The People’s Mosquito – Fuselage Molds Begin to Take Shape

A lineup such as this has not been seen in half a century or more, but with the proliferation of deHavilland Mosquito restorations over the past decade or so, we may one day see such a sight... especially as a second restoration shop is keying up for building brand new fuselages. See what the People's Mosquito and Retrotec Ltd. have been up to! (image via wikipedia)
United Fuel Cells

We have been following the efforts of the People’s Mosquito for the past few years as the group has steadily made headway on their plans to build an airworthy de Havilland Mosquito in the UK. This is a grass-roots effort, relying heavily upon small individual donations, as their name suggests. Even without the benefit a major financing source, they have been methodically working their way through the enormous technical and logistical issues in their endeavor, and have made remarkable progress. Working with Retrotec Ltd., the highly-experienced team with a proven track record of major restorations of both airframes and engines for museums and flying collections around the world. Last year, the People’s Mosquito managed to secure an amazing trove of more than 20,000 drawings for the Mosquito, long missing, and previously thought destroyed. But far from just working on the technical side of things, they have also had significant components remanufactured for the wings in New Zealand. And just a few days ago, the People’s Mosquito announced that Retrotec has made significant progress in recreating the immense and highly complex moulds necessary for refabricating the two fuselage halves.

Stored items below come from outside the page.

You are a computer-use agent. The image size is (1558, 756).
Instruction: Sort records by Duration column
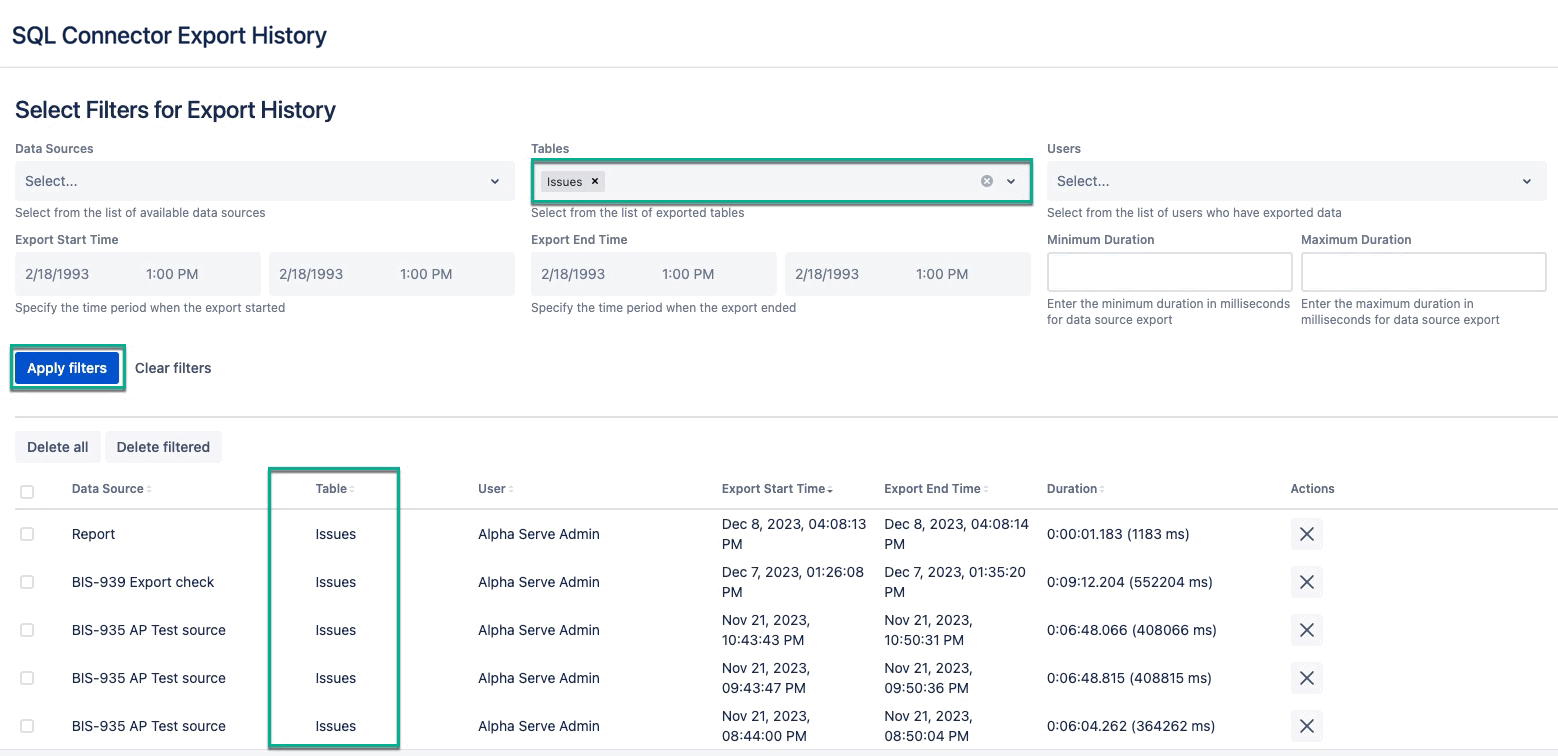tap(1073, 488)
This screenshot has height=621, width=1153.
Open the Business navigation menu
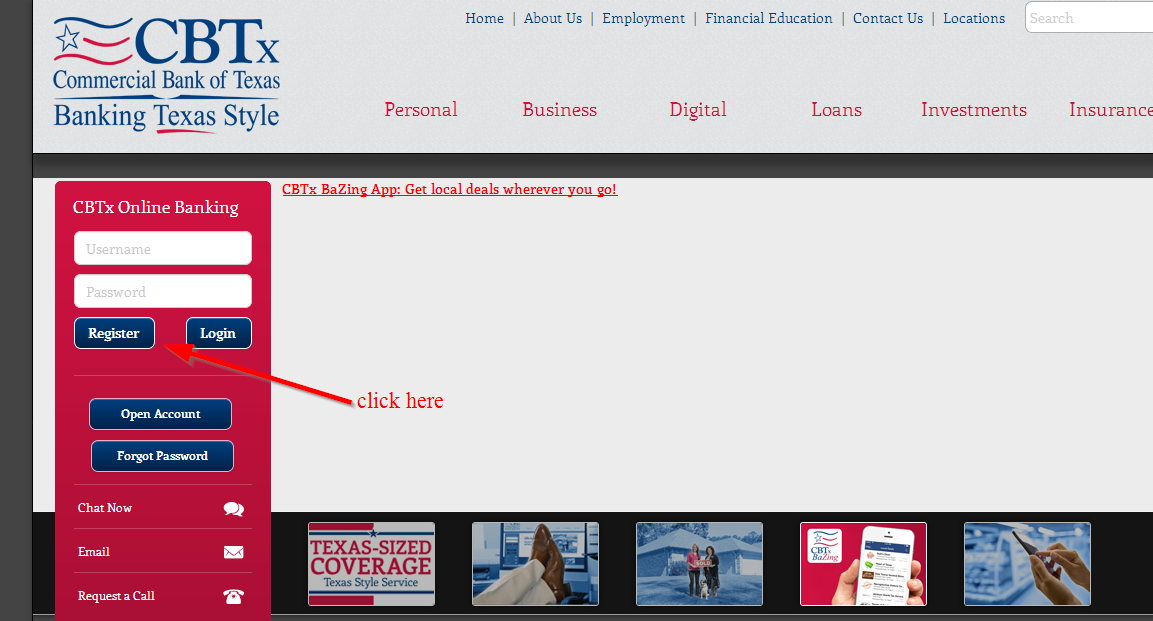[560, 110]
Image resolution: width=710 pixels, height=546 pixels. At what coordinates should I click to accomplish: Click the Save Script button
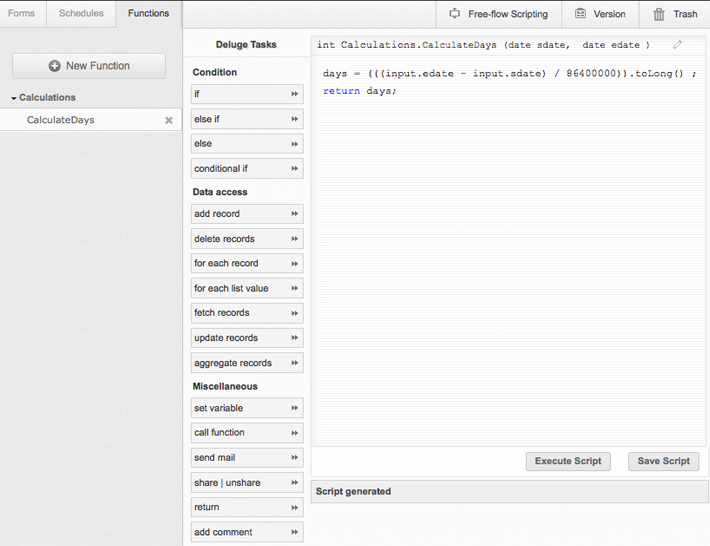tap(663, 461)

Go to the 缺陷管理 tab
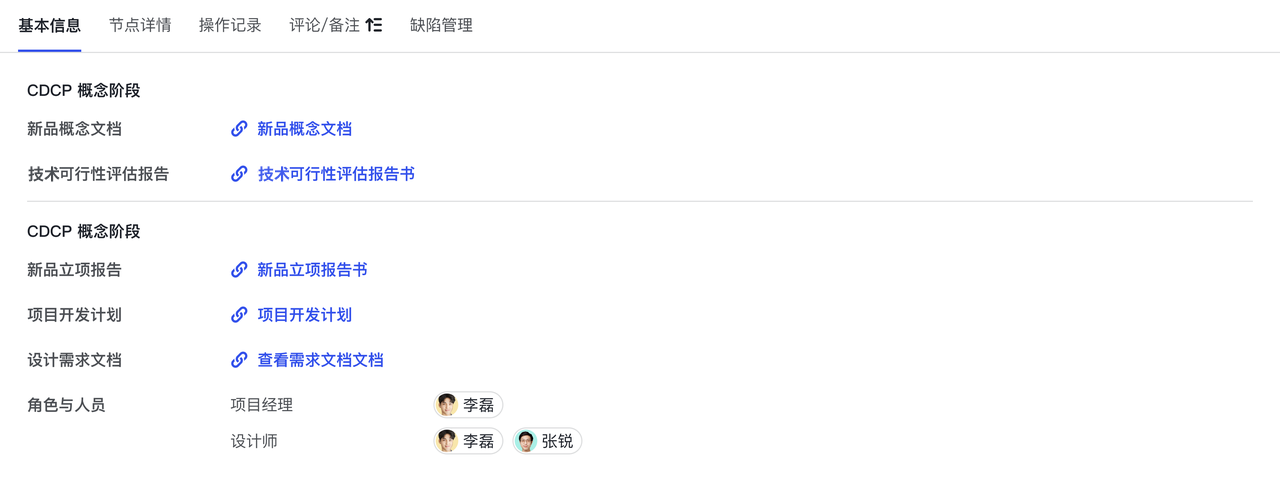pyautogui.click(x=441, y=25)
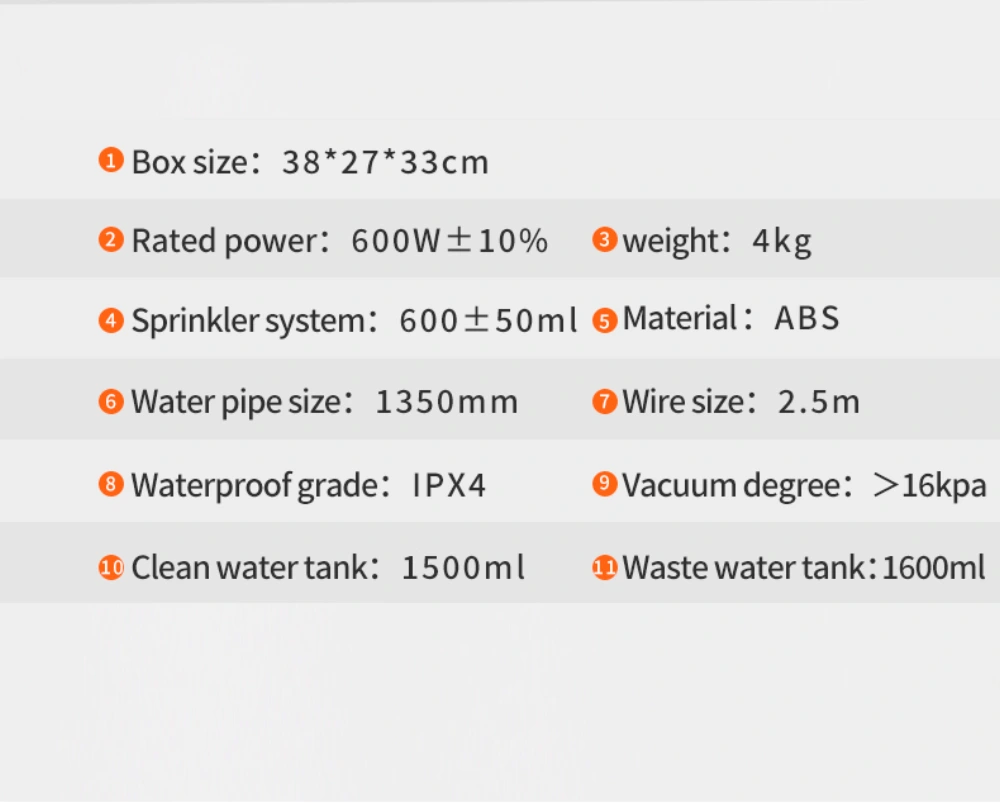Click the orange number 9 bullet
This screenshot has height=803, width=1000.
pyautogui.click(x=604, y=485)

As their press release states… “The bulkheads for Mould A and B have been procured and manufactured. These will be installed onto one-ton box steel frames which are being made in three sections, so they can be painted in RAF yellow and moved to the new factory Retrotec are constructing. Work is progressing and we will be releasing further images and information in the coming months. Thank you again for your contributions which has enabled the project to get this far!”

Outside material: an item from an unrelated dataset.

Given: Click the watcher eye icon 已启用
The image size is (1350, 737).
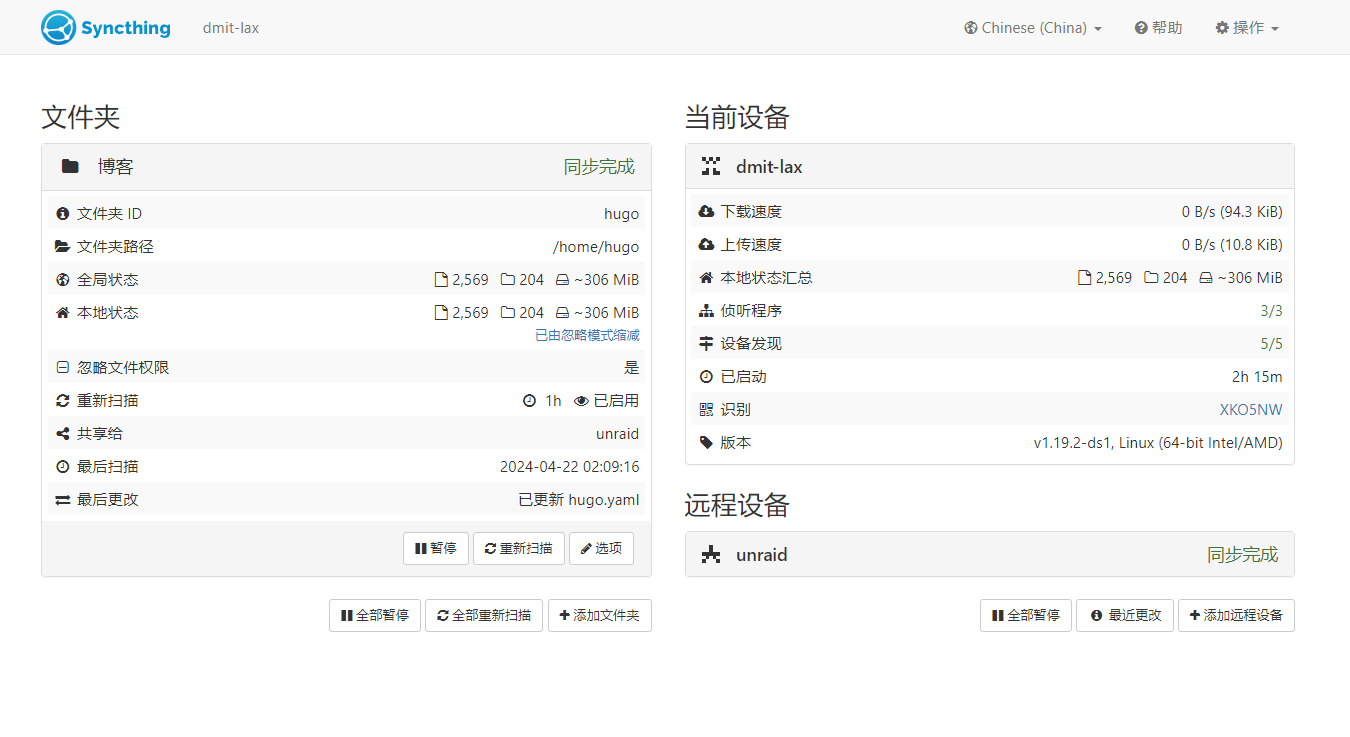Looking at the screenshot, I should pos(581,401).
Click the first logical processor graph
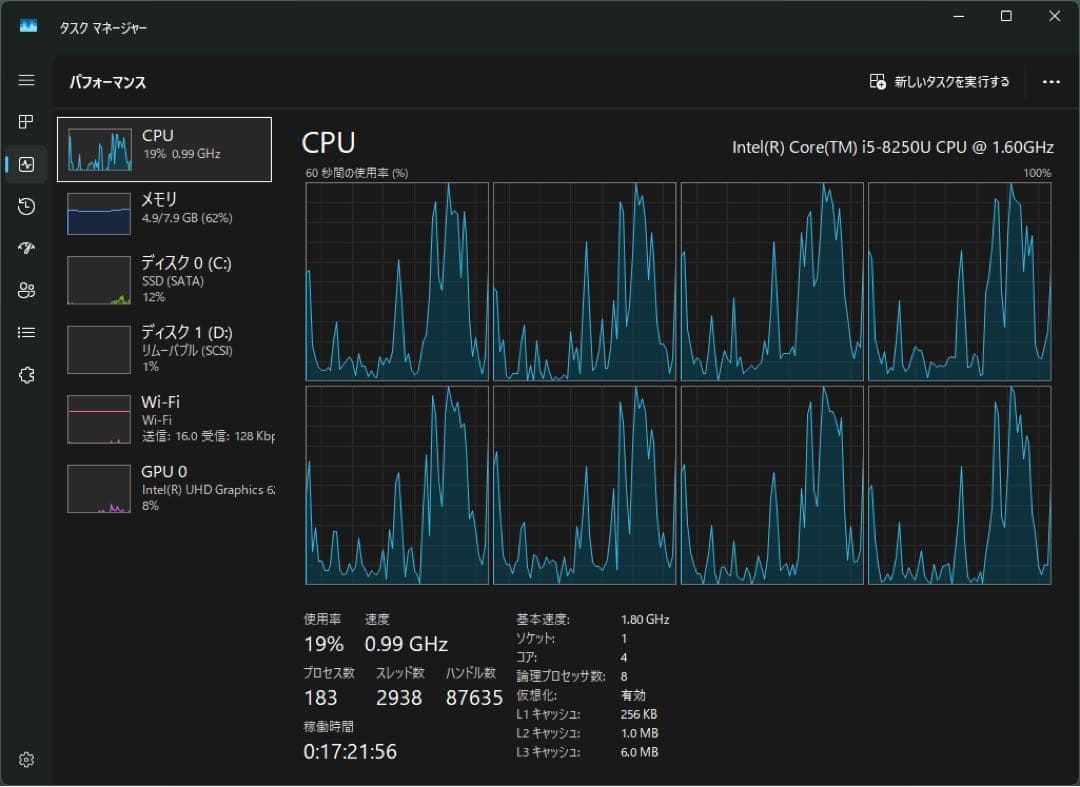The width and height of the screenshot is (1080, 787). [x=397, y=281]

This is a major step, and now means that two restoration houses will soon be capable of manufacturing brand new de Havilland Mosquito fuselages (with the other being with Glyn Powell and Avspecs in New Zealand). The following images show technicians at Retrotec Ltd. putting together the moulds. This is really fantastic news, and bravo to all concerned!

WarbirdsNews would like to applaud The Peoples’ Mosquito for working so hard to preserve the heritage of the deHavilland Mosquito design. Please do consider donating HERE to this group to help them continue their mission!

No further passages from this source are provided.